Saved data entries:
=== Begin Enclosure ===

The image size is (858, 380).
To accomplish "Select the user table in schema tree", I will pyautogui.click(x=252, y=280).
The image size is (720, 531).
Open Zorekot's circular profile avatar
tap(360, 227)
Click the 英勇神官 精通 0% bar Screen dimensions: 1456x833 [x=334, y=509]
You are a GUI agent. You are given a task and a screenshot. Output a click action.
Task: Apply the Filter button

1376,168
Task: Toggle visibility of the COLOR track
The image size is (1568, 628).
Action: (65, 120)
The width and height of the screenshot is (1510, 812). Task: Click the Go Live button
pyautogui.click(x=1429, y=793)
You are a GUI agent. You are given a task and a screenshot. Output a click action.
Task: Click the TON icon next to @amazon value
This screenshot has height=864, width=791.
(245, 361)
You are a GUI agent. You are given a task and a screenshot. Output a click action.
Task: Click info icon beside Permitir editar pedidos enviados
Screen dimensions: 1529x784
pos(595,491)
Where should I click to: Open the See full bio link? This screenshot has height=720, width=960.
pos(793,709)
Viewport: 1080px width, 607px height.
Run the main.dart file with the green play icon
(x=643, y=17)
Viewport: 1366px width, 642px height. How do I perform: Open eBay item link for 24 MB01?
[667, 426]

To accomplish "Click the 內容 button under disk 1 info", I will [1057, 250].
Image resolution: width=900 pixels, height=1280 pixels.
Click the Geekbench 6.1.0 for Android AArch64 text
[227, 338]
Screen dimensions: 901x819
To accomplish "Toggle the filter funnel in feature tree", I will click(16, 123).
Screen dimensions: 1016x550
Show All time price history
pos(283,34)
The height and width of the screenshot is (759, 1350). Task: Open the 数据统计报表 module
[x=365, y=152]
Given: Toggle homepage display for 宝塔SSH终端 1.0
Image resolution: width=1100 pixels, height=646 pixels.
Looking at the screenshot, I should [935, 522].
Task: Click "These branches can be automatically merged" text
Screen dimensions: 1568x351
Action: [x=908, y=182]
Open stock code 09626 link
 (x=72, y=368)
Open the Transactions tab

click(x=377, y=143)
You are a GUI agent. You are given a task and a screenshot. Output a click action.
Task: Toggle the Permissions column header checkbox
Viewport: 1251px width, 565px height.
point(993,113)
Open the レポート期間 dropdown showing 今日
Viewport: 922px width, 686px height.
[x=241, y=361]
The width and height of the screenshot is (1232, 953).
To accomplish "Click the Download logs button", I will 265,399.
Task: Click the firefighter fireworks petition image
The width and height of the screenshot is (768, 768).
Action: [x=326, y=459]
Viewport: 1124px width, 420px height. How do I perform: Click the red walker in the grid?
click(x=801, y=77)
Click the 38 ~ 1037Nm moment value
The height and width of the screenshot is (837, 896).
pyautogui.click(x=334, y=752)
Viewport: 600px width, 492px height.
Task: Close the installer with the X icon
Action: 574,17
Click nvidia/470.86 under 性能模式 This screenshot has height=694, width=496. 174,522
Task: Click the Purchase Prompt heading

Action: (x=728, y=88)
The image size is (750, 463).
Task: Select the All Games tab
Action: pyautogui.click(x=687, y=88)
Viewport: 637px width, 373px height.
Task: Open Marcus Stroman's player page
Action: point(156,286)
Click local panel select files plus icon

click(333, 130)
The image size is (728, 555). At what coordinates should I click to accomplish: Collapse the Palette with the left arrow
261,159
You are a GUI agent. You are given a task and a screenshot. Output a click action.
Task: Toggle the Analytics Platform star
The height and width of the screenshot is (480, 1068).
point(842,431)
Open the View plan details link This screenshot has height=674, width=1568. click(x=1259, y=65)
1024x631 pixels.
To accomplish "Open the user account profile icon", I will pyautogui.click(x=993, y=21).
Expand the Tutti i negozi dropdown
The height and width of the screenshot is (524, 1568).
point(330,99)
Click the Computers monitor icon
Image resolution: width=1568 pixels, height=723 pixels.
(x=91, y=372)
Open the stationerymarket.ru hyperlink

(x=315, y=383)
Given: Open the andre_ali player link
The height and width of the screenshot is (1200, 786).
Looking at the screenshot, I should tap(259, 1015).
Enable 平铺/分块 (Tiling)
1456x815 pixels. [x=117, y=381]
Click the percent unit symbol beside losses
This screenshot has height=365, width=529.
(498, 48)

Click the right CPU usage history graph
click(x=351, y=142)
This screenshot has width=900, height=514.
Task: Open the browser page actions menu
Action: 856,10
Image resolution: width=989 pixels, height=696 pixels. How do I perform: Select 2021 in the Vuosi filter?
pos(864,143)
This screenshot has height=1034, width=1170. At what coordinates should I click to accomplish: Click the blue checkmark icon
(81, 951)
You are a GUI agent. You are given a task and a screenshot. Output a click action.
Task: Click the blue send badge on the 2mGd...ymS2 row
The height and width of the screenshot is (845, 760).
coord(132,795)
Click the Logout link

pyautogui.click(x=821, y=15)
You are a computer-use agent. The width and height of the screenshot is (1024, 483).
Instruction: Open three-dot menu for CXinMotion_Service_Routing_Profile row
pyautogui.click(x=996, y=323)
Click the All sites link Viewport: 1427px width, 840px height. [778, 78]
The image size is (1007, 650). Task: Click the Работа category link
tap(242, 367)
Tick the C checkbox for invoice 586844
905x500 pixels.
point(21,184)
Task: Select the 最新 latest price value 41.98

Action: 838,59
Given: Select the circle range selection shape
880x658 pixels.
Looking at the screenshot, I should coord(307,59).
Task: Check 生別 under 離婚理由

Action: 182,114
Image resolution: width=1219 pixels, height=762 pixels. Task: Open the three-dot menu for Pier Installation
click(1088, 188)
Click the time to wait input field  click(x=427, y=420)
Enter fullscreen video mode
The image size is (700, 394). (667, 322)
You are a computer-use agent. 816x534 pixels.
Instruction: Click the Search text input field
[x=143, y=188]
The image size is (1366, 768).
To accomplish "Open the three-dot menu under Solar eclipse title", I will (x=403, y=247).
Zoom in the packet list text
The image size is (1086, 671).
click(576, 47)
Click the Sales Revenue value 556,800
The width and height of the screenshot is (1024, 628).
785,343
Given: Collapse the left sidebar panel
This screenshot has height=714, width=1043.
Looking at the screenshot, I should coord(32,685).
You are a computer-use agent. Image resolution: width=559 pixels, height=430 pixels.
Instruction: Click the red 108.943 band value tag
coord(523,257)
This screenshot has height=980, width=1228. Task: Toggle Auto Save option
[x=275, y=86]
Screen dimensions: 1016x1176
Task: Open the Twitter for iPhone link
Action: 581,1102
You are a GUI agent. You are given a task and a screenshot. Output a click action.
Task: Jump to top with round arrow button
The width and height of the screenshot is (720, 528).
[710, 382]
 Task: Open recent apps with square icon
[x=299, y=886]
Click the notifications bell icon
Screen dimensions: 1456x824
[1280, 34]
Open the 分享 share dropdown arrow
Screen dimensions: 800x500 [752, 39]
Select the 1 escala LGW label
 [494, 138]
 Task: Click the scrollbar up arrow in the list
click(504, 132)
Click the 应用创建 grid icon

=== End Enclosure ===

Problem to work on:
From the entries above, tally the lines that contain the string "beside". Report the total and nothing more.

Solved problem:
2